Arch Insurance Australia has appointed Andrew Whitlock (pictured) as northern region casualty underwriting manager, with responsibility for casualty underwriting across New South Wales, the Australian Capital Territory, and Queensland. The appointment is effective immediately.
Based in Sydney, Whitlock will manage underwriting activity and broker engagement for Arch’s northern region casualty portfolio. He will report to Michelle Armstrong, casualty underwriting manager, and will be accountable for portfolio performance and development in the region. Whitlock joins Arch from Chubb, where he most recently served as casualty segment leader for the major accounts division in Australia. He has more than 10 years’ experience in the insurance market across the UK and Australia, including earlier broking roles at Brown & Brown in London before transitioning to underwriting positions.

■ **DATA SECTION**
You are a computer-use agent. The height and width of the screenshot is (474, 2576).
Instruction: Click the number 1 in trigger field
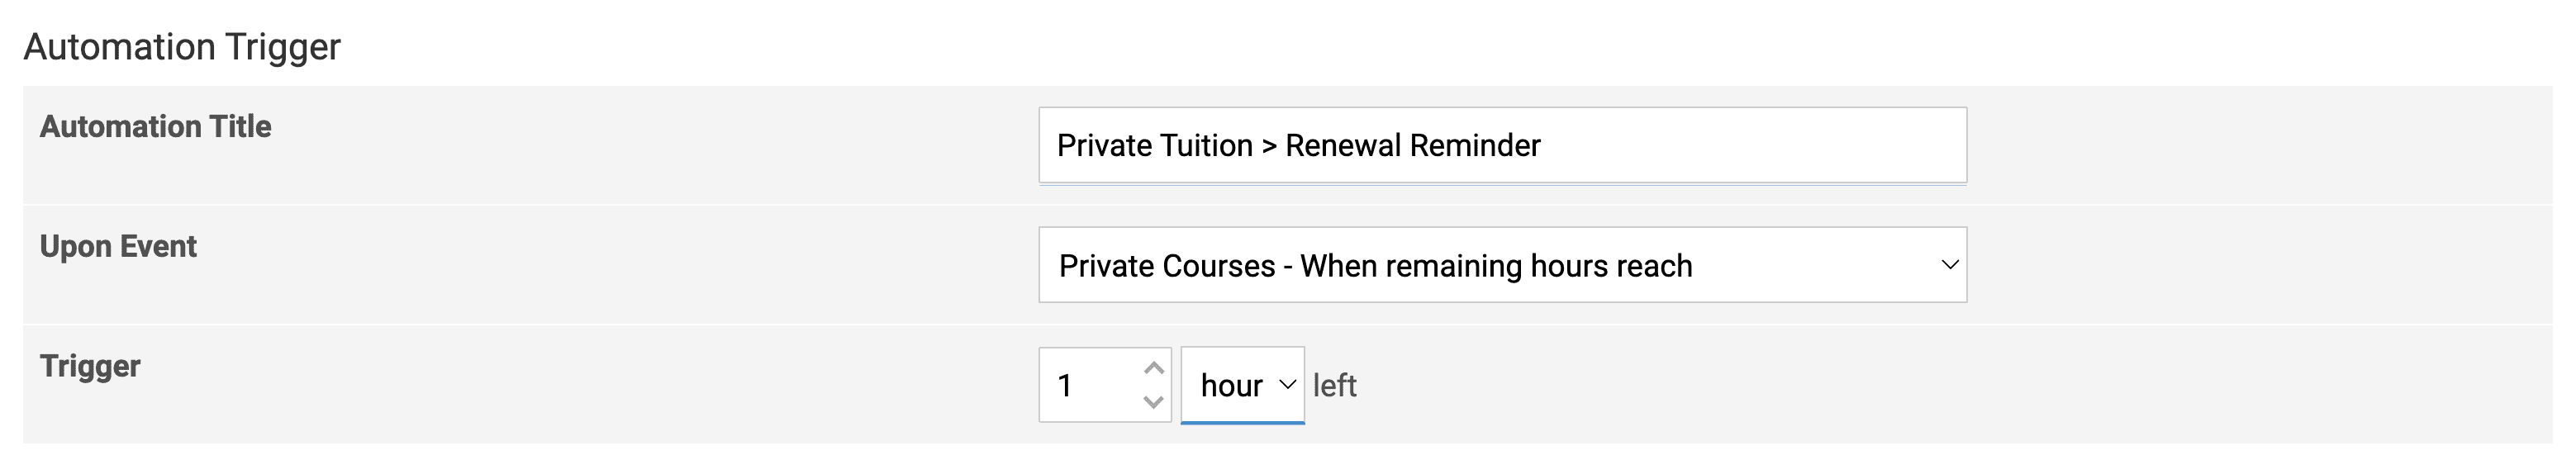(1065, 386)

■ **DIRECTIONS**
Continue the announcement of Andrew Whitlock's appointment at Arch Insurance Australia, picking up after its last sentence.

■ **TASK RESULT**
Arch has identified casualty as a core business line in its Australian operations, with an emphasis on underwriting capability and broker relationships. The new role adds a dedicated regional leadership layer for casualty in the northern states. Armstrong said Whitlock’s appointment is intended to support Arch’s casualty strategy and engagement with intermediaries. “Andrew is an excellent addition to our team, bringing a breadth of technical expertise, underwriting, and leadership experience. His strong reputation and ability to build lasting broker relationships will be key as we continue to grow our relevance across the northern region,” Armstrong said.
Regional manager Dominic Brannigan said the role is part of a broader approach to building out Arch’s casualty presence nationally. “Andrew’s appointment is an important step in the continued development of our casualty portfolio across Australia. As a core line of business for Arch, we’re committed to strengthening our presence in the sector through market-leading talent and solutions that serve brokers and clients across the country,” Brannigan said. For Australian intermediaries, the move comes against a backdrop of tightening casualty conditions, with insurers reassessing pricing, capacity, and programme structure, particularly for higher-hazard liability exposures.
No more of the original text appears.